In comments (thanks, Andy!) I was directed to a typically good post by Scott Alexander on the subject. Here’s his peroration:

It doesn’t have to be this way. Nobody has any real policy disagreements. Everyone can just agree that men and women are equal, that they both have the same rights, that nobody should face harassment or discrimination. We can relax the Permanent State Of Emergency around too few women in tech, and admit that women have the right to go into whatever field they want, and that if they want to go off and be 80% of veterinarians and 74% of forensic scientists, those careers seem good too. We can appreciate the contributions of existing women in tech, make sure the door is open for any new ones who want to join, and start treating each other as human beings again. Your co-worker could just be your co-worker, not a potential Nazi to be assaulted or a potential Stalinist who’s going to rat on you. Your project manager could just be your project manager, not the person tasked with monitoring you for signs of thoughtcrime. Your female co-worker could just be your female co-worker, not a Badass Grrl Coder Who Overcomes Adversity. Your male co-worker could just be your male co-worker, not a Tool Of The Patriarchy Who Denies His Complicity In Oppression. I promise there are industries like this. Medicine is like this! Loads of things are like this! Lots of tech companies are even still like this! This could be you.

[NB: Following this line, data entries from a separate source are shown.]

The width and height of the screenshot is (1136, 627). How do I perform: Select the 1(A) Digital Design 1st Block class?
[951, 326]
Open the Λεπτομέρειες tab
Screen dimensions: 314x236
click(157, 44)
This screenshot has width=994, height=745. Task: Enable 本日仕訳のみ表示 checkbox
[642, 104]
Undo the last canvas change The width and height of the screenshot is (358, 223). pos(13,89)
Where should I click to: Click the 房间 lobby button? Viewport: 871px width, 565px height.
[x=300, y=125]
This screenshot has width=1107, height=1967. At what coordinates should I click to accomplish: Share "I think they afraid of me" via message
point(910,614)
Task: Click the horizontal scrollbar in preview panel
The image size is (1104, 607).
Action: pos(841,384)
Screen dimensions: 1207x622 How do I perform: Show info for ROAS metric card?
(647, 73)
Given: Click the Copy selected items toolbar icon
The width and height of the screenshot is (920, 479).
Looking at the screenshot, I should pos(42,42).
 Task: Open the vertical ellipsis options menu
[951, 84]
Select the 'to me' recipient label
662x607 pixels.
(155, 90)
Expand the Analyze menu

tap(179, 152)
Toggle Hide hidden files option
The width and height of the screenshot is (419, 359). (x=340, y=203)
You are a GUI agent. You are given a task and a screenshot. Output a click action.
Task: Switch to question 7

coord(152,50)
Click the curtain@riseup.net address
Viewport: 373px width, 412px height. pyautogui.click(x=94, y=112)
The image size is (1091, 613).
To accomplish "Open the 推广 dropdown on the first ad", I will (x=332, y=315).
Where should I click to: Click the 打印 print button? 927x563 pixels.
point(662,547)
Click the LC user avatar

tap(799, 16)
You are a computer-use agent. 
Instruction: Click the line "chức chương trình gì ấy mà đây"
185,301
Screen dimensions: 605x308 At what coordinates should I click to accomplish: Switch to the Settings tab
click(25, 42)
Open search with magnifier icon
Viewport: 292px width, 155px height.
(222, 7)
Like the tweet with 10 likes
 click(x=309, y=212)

He comes very close to persuading me that there are differences between male and female accomplishment in various fields, that it is dictated by preference, and that preference is highly influenced by biology although that may not have been his objective.

I have a couple of quibbles with his post: men outnumber women in the practice of medicine by nearly two to one and you don’t have to look very hard to find complaints about hostile work environments for women in medicine any more than you do in software development (see the recent flap about Uber).

My inclination is to wish that there were more female programmers just as I wish there were more female physicians if only because I think that groups highly dominated by one sex tend to be more tolerant of bad behavior on the part of people of the predominant sex. Accomplishing that without compromising quality may be a challenge for the reasons that Scott delineates.

23 comments… add one
  • Andy Link

    “I don’t know the state of the scholarship on sex bias in the area of technology that Google represents so I can’t make a statement about that and, well, I’m an empirical sort of a guy. ”

    Scott Alexander at Slate Star Codex has an excellent, longish piece on this that I highly recommend:

    Contra Grant On Exaggerated Differences | Slate Star Codex

    I agree that Google had every right to fire this person but I think it was an unwise decision not the least of which the act seemingly confirms the central complaint in the memo. After this, who in the company would dare to question any diversity policy?

    Secondly, good managers and leaders should know when to counsel someone and when to sh!tcan them. In my view, the appropriate response in this case was counseling.

  • Modulo Myself Link

    Well, it was bad PR because it was boring and idiotic. People who think in terms of ‘ideological purity’ regarding equality are simply regurgitating the pedantic crap they read recently on the internet by some guy who is going to prove, via though experiment, that racism doesn’t even exist. What was compelling (to me) as a man about Susan Fowler’s recollection of her work was how direct it was. Something happened and she dealt with it, and then something else happened, and she wrote about that using real language.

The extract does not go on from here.